[Records excerpted from a collection]
- Opening Delimiter -

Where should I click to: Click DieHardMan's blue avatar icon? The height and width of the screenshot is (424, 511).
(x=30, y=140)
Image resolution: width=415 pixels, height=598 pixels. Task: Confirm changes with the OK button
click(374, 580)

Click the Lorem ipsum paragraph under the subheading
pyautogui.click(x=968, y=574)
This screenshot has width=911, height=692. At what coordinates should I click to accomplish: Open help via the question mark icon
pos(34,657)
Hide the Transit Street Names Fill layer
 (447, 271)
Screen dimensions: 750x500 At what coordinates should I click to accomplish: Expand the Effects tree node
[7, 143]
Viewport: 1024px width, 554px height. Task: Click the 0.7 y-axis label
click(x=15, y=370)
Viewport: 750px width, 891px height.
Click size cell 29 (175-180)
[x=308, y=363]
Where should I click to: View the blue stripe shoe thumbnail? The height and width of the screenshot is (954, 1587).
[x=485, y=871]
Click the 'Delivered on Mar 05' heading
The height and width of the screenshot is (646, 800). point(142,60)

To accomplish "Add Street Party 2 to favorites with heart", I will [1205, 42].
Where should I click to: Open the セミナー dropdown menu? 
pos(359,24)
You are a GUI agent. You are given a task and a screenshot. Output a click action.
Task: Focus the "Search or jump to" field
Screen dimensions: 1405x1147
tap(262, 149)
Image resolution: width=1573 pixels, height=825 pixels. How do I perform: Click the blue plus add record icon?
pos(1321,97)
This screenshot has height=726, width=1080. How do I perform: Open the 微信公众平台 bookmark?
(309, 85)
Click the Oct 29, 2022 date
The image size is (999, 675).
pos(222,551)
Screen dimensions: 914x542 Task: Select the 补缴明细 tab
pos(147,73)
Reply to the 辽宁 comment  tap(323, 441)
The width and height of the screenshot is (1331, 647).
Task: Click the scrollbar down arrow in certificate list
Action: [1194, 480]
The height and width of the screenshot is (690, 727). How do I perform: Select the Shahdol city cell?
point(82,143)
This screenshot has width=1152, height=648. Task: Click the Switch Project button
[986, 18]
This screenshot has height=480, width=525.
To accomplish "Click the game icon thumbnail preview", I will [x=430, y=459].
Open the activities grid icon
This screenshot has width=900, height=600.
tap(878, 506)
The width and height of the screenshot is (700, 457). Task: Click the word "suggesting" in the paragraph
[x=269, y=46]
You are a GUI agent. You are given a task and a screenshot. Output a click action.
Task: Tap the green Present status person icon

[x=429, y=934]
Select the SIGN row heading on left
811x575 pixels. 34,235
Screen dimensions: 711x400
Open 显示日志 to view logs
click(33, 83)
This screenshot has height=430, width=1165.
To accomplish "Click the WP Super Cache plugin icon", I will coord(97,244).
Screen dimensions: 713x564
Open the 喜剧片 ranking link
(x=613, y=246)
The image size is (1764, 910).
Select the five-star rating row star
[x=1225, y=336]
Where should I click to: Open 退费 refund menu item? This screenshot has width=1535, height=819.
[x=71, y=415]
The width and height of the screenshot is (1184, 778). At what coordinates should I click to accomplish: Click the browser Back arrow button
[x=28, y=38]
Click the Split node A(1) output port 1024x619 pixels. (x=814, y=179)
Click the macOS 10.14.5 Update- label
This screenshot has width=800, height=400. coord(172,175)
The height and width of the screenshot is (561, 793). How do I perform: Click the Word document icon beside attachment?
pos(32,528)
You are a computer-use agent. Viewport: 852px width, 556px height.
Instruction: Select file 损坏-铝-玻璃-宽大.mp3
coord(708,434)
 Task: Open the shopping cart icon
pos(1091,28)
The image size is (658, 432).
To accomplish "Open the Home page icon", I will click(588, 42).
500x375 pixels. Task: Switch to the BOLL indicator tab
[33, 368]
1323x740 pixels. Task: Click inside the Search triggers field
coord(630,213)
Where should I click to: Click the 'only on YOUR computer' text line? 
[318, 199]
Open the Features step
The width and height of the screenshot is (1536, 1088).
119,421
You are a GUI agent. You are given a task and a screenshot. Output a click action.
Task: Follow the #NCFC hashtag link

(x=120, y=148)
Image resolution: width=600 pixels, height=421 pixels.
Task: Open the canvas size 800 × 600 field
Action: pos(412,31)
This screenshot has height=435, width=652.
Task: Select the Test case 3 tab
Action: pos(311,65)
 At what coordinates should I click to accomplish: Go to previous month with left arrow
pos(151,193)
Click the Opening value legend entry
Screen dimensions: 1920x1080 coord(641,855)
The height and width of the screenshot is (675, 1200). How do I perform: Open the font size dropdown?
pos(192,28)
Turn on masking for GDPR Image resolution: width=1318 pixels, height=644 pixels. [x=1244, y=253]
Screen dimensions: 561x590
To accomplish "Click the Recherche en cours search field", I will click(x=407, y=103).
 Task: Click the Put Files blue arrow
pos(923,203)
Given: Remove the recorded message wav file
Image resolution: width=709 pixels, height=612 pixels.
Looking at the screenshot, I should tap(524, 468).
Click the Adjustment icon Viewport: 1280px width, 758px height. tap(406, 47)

- Closing Delimiter -

THE PROBLEM:
Make an exact transcription of the entries above.

EXERCISE SOLUTION:
Where should I click to: Click DieHardMan's blue avatar icon? The height and width of the screenshot is (424, 511).
(x=30, y=140)
Image resolution: width=415 pixels, height=598 pixels. Task: Confirm changes with the OK button
click(374, 580)

Click the Lorem ipsum paragraph under the subheading
pyautogui.click(x=968, y=574)
This screenshot has width=911, height=692. At what coordinates should I click to accomplish: Open help via the question mark icon
pos(34,657)
Hide the Transit Street Names Fill layer
 (447, 271)
Screen dimensions: 750x500 At what coordinates should I click to accomplish: Expand the Effects tree node
[7, 143]
Viewport: 1024px width, 554px height. Task: Click the 0.7 y-axis label
click(x=15, y=370)
Viewport: 750px width, 891px height.
Click size cell 29 (175-180)
[x=308, y=363]
Where should I click to: View the blue stripe shoe thumbnail? The height and width of the screenshot is (954, 1587).
[x=485, y=871]
Click the 'Delivered on Mar 05' heading
The height and width of the screenshot is (646, 800). point(142,60)

To accomplish "Add Street Party 2 to favorites with heart", I will [1205, 42].
Where should I click to: Open the セミナー dropdown menu? 
pos(359,24)
You are a GUI agent. You are given a task and a screenshot. Output a click action.
Task: Focus the "Search or jump to" field
Screen dimensions: 1405x1147
tap(262, 149)
Image resolution: width=1573 pixels, height=825 pixels. How do I perform: Click the blue plus add record icon?
pos(1321,97)
This screenshot has height=726, width=1080. How do I perform: Open the 微信公众平台 bookmark?
(309, 85)
Click the Oct 29, 2022 date
The image size is (999, 675).
pos(222,551)
Screen dimensions: 914x542 Task: Select the 补缴明细 tab
pos(147,73)
Reply to the 辽宁 comment  tap(323, 441)
The width and height of the screenshot is (1331, 647).
Task: Click the scrollbar down arrow in certificate list
Action: [1194, 480]
The height and width of the screenshot is (690, 727). How do I perform: Select the Shahdol city cell?
point(82,143)
This screenshot has width=1152, height=648. Task: Click the Switch Project button
[986, 18]
This screenshot has height=480, width=525.
To accomplish "Click the game icon thumbnail preview", I will [x=430, y=459].
Open the activities grid icon
This screenshot has width=900, height=600.
tap(878, 506)
The width and height of the screenshot is (700, 457). Task: Click the word "suggesting" in the paragraph
[x=269, y=46]
You are a GUI agent. You are given a task and a screenshot. Output a click action.
Task: Tap the green Present status person icon

[x=429, y=934]
Select the SIGN row heading on left
811x575 pixels. 34,235
Screen dimensions: 711x400
Open 显示日志 to view logs
click(33, 83)
This screenshot has height=430, width=1165.
To accomplish "Click the WP Super Cache plugin icon", I will coord(97,244).
Screen dimensions: 713x564
Open the 喜剧片 ranking link
(x=613, y=246)
The image size is (1764, 910).
Select the five-star rating row star
[x=1225, y=336]
Where should I click to: Open 退费 refund menu item? This screenshot has width=1535, height=819.
[x=71, y=415]
The width and height of the screenshot is (1184, 778). At what coordinates should I click to accomplish: Click the browser Back arrow button
[x=28, y=38]
Click the Split node A(1) output port 1024x619 pixels. (x=814, y=179)
Click the macOS 10.14.5 Update- label
This screenshot has width=800, height=400. coord(172,175)
The height and width of the screenshot is (561, 793). How do I perform: Click the Word document icon beside attachment?
pos(32,528)
You are a computer-use agent. Viewport: 852px width, 556px height.
Instruction: Select file 损坏-铝-玻璃-宽大.mp3
coord(708,434)
 Task: Open the shopping cart icon
pos(1091,28)
The image size is (658, 432).
To accomplish "Open the Home page icon", I will click(588, 42).
500x375 pixels. Task: Switch to the BOLL indicator tab
[33, 368]
1323x740 pixels. Task: Click inside the Search triggers field
coord(630,213)
Where should I click to: Click the 'only on YOUR computer' text line? 
[318, 199]
Open the Features step
The width and height of the screenshot is (1536, 1088).
119,421
You are a GUI agent. You are given a task and a screenshot. Output a click action.
Task: Follow the #NCFC hashtag link

(x=120, y=148)
Image resolution: width=600 pixels, height=421 pixels.
Task: Open the canvas size 800 × 600 field
Action: pos(412,31)
This screenshot has height=435, width=652.
Task: Select the Test case 3 tab
Action: pos(311,65)
 At what coordinates should I click to accomplish: Go to previous month with left arrow
pos(151,193)
Click the Opening value legend entry
Screen dimensions: 1920x1080 coord(641,855)
The height and width of the screenshot is (675, 1200). How do I perform: Open the font size dropdown?
pos(192,28)
Turn on masking for GDPR Image resolution: width=1318 pixels, height=644 pixels. [x=1244, y=253]
Screen dimensions: 561x590
To accomplish "Click the Recherche en cours search field", I will click(x=407, y=103).
 Task: Click the Put Files blue arrow
pos(923,203)
Given: Remove the recorded message wav file
Image resolution: width=709 pixels, height=612 pixels.
Looking at the screenshot, I should tap(524, 468).
Click the Adjustment icon Viewport: 1280px width, 758px height. tap(406, 47)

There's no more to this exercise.